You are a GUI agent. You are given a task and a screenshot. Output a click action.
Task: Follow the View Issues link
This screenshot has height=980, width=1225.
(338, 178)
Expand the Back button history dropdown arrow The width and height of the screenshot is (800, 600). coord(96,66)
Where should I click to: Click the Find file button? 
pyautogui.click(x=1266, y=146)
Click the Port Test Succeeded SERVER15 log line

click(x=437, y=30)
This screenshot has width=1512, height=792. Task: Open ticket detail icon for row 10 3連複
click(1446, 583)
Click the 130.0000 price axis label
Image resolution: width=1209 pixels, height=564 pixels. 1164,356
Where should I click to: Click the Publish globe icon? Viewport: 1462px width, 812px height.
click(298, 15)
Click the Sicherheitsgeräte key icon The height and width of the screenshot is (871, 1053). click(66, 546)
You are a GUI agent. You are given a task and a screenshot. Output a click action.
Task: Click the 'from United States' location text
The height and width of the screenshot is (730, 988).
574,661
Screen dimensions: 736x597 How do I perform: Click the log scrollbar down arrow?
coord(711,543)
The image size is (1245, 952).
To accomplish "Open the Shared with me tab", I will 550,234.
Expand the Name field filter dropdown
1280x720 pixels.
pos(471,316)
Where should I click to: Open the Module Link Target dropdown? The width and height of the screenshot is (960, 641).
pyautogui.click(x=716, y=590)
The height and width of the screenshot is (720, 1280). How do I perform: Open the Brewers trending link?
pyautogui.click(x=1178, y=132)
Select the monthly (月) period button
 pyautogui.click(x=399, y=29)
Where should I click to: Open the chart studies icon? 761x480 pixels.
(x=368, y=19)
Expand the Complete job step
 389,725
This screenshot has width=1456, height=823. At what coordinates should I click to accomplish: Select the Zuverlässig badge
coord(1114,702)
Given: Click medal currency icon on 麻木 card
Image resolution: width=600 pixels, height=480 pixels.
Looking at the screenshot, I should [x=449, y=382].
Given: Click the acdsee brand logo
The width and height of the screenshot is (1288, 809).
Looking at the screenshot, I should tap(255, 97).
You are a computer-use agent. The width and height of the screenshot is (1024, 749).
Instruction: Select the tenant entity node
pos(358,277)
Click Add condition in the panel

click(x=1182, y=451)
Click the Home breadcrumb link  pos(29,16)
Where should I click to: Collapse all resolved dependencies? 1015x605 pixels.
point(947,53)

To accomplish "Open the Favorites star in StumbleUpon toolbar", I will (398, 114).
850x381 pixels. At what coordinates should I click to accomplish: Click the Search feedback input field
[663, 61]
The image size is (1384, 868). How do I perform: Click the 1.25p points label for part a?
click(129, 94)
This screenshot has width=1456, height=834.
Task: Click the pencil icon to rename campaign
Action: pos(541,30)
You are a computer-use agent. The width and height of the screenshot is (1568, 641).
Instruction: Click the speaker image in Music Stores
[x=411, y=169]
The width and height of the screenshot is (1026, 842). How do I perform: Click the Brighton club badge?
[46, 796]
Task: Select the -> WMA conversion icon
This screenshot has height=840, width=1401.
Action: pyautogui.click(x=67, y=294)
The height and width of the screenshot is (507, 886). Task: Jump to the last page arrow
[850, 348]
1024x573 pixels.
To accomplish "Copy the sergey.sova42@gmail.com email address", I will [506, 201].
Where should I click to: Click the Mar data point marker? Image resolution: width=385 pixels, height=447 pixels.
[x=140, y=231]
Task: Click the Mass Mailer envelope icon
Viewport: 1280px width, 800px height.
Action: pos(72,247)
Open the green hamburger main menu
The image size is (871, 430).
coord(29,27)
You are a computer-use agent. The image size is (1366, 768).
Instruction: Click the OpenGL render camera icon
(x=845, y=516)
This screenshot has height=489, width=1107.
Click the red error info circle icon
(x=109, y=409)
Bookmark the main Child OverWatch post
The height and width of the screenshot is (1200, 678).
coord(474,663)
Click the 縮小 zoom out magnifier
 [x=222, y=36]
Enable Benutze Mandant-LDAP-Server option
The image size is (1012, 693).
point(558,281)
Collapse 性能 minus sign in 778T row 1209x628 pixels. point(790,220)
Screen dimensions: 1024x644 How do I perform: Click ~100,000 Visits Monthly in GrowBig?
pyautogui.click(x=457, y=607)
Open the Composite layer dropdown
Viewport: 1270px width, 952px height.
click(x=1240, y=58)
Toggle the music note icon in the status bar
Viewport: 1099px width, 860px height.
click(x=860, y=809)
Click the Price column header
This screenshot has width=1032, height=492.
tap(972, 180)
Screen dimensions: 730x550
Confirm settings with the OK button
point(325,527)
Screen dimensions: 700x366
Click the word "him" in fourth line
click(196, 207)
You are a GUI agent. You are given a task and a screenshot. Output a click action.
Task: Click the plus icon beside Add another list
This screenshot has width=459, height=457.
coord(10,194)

··········

● WHAT IS NEEDED: Write out, without alteration, the line that contains "Task: Click the plus" and all subsequent lines down to the end of the data above.

● SOLUTION FOR THIS EXERCISE:
Task: Click the plus icon beside Add another list
This screenshot has width=459, height=457.
coord(10,194)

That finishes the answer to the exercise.